▶ **DATA**
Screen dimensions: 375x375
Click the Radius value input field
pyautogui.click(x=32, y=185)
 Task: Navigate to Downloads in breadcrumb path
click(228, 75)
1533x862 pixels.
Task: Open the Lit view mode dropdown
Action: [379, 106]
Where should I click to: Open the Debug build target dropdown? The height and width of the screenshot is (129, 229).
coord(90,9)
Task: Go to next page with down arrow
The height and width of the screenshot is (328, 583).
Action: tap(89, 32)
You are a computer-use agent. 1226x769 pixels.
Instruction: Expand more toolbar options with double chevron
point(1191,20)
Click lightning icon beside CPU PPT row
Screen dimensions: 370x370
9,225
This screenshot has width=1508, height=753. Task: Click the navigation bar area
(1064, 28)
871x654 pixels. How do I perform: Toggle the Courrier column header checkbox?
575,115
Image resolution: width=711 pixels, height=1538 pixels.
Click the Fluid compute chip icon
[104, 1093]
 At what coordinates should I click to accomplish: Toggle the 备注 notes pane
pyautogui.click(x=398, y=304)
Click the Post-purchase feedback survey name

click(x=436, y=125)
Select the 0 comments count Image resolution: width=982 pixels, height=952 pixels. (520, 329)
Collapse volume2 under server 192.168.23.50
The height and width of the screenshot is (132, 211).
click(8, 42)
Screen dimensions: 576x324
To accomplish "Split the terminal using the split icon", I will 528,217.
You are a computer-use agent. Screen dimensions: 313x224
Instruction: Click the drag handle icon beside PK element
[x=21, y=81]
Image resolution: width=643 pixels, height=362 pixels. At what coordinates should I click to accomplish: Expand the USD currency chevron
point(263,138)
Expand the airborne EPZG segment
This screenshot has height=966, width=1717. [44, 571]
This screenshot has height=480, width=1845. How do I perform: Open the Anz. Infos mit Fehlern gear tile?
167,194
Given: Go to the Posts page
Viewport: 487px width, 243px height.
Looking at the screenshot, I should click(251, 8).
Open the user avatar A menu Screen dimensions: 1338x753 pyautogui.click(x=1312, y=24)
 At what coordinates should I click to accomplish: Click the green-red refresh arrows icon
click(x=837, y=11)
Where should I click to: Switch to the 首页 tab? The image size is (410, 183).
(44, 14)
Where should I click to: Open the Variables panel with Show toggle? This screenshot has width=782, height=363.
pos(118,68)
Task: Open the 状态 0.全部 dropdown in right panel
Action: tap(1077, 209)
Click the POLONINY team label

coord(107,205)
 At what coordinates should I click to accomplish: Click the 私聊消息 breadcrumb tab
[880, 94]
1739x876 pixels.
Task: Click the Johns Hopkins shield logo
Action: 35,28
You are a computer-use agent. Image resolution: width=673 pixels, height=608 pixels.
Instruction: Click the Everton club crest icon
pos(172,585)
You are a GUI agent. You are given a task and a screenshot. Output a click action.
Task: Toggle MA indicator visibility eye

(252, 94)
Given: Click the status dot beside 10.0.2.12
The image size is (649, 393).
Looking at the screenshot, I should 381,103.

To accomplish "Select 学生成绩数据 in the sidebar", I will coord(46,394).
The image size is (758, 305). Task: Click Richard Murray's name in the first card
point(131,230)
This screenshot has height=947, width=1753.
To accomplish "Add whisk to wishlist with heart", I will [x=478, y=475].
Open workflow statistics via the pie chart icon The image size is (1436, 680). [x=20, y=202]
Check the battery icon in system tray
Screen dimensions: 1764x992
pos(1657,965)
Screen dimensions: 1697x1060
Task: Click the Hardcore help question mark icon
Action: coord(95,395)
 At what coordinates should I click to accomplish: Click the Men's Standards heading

▶ **STATED GOAL**
Copy out every line of the material above without changing a word.

▶ **RESPONSE TO THIS TASK**
Screen dimensions: 375x375
Click the Radius value input field
pyautogui.click(x=32, y=185)
 Task: Navigate to Downloads in breadcrumb path
click(228, 75)
1533x862 pixels.
Task: Open the Lit view mode dropdown
Action: [379, 106]
Where should I click to: Open the Debug build target dropdown? The height and width of the screenshot is (129, 229).
coord(90,9)
Task: Go to next page with down arrow
The height and width of the screenshot is (328, 583).
Action: tap(89, 32)
You are a computer-use agent. 1226x769 pixels.
Instruction: Expand more toolbar options with double chevron
point(1191,20)
Click lightning icon beside CPU PPT row
Screen dimensions: 370x370
9,225
This screenshot has width=1508, height=753. Task: Click the navigation bar area
(1064, 28)
871x654 pixels. How do I perform: Toggle the Courrier column header checkbox?
575,115
Image resolution: width=711 pixels, height=1538 pixels.
Click the Fluid compute chip icon
[104, 1093]
 At what coordinates should I click to accomplish: Toggle the 备注 notes pane
pyautogui.click(x=398, y=304)
Click the Post-purchase feedback survey name

click(x=436, y=125)
Select the 0 comments count Image resolution: width=982 pixels, height=952 pixels. (520, 329)
Collapse volume2 under server 192.168.23.50
The height and width of the screenshot is (132, 211).
click(8, 42)
Screen dimensions: 576x324
To accomplish "Split the terminal using the split icon", I will 528,217.
You are a computer-use agent. Screen dimensions: 313x224
Instruction: Click the drag handle icon beside PK element
[x=21, y=81]
Image resolution: width=643 pixels, height=362 pixels. At what coordinates should I click to accomplish: Expand the USD currency chevron
point(263,138)
Expand the airborne EPZG segment
This screenshot has height=966, width=1717. [44, 571]
This screenshot has height=480, width=1845. How do I perform: Open the Anz. Infos mit Fehlern gear tile?
167,194
Given: Go to the Posts page
Viewport: 487px width, 243px height.
Looking at the screenshot, I should click(251, 8).
Open the user avatar A menu Screen dimensions: 1338x753 pyautogui.click(x=1312, y=24)
 At what coordinates should I click to accomplish: Click the green-red refresh arrows icon
click(x=837, y=11)
Where should I click to: Switch to the 首页 tab? The image size is (410, 183).
(44, 14)
Where should I click to: Open the Variables panel with Show toggle? This screenshot has width=782, height=363.
pos(118,68)
Task: Open the 状态 0.全部 dropdown in right panel
Action: tap(1077, 209)
Click the POLONINY team label

coord(107,205)
 At what coordinates should I click to accomplish: Click the 私聊消息 breadcrumb tab
[880, 94]
1739x876 pixels.
Task: Click the Johns Hopkins shield logo
Action: 35,28
You are a computer-use agent. Image resolution: width=673 pixels, height=608 pixels.
Instruction: Click the Everton club crest icon
pos(172,585)
You are a GUI agent. You are given a task and a screenshot. Output a click action.
Task: Toggle MA indicator visibility eye

(252, 94)
Given: Click the status dot beside 10.0.2.12
The image size is (649, 393).
Looking at the screenshot, I should 381,103.

To accomplish "Select 学生成绩数据 in the sidebar", I will coord(46,394).
The image size is (758, 305). Task: Click Richard Murray's name in the first card
point(131,230)
This screenshot has height=947, width=1753.
To accomplish "Add whisk to wishlist with heart", I will [x=478, y=475].
Open workflow statistics via the pie chart icon The image size is (1436, 680). [x=20, y=202]
Check the battery icon in system tray
Screen dimensions: 1764x992
pos(1657,965)
Screen dimensions: 1697x1060
Task: Click the Hardcore help question mark icon
Action: coord(95,395)
 At what coordinates should I click to accomplish: Click the Men's Standards heading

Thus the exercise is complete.